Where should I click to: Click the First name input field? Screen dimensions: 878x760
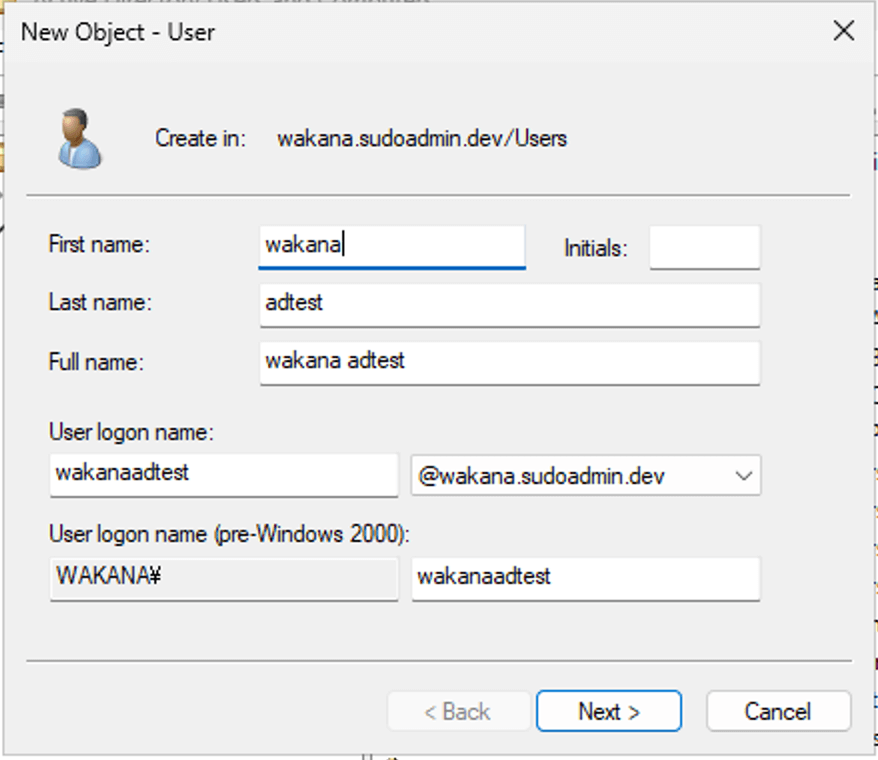tap(391, 246)
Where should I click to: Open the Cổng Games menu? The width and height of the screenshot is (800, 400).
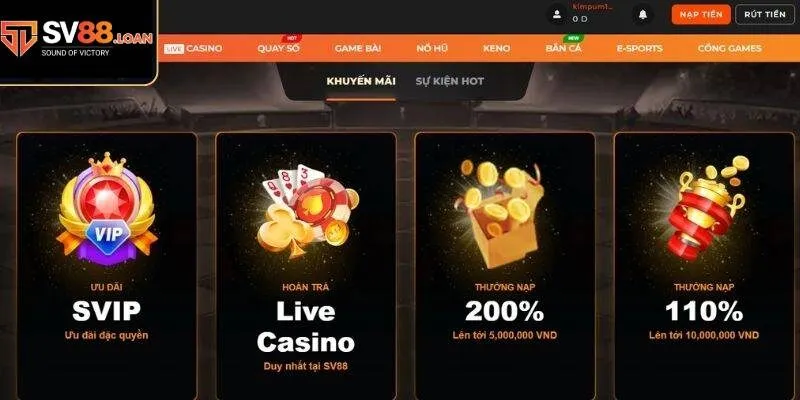[x=730, y=48]
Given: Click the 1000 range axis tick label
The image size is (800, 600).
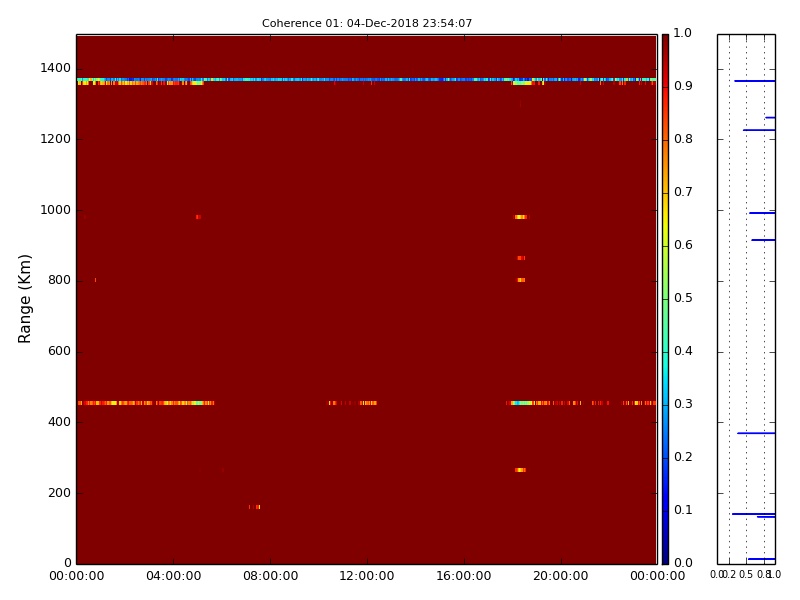Looking at the screenshot, I should [54, 210].
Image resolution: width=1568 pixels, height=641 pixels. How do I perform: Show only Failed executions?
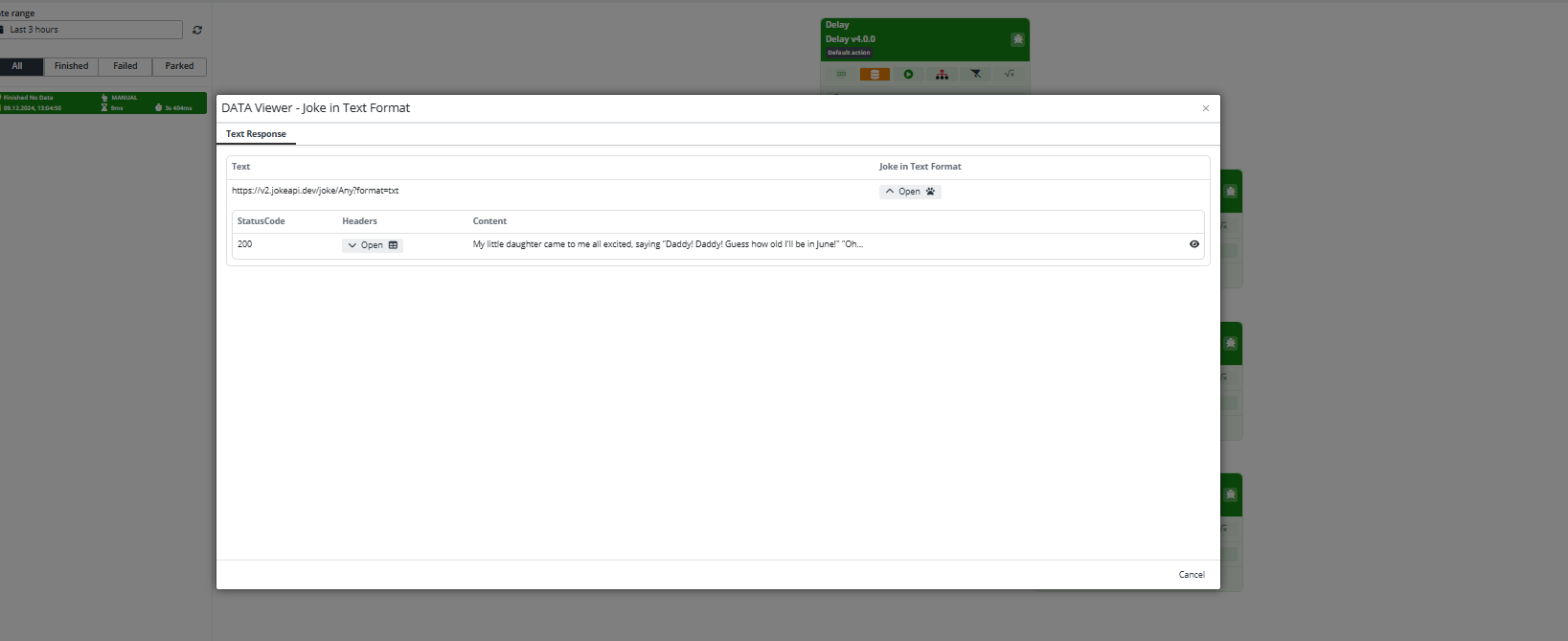click(x=125, y=66)
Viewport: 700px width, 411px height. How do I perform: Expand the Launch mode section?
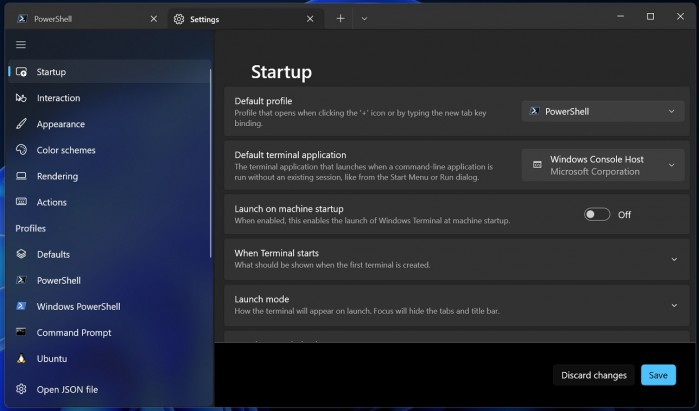tap(674, 305)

> **What is required**
Reproduce exactly, with nothing added, the lines from the line with "Viewport: 700px width, 411px" through the end of the entries above; pictures are to be left out.

> **Written response**
Viewport: 700px width, 411px height. How do I perform: Expand the Launch mode section?
tap(674, 305)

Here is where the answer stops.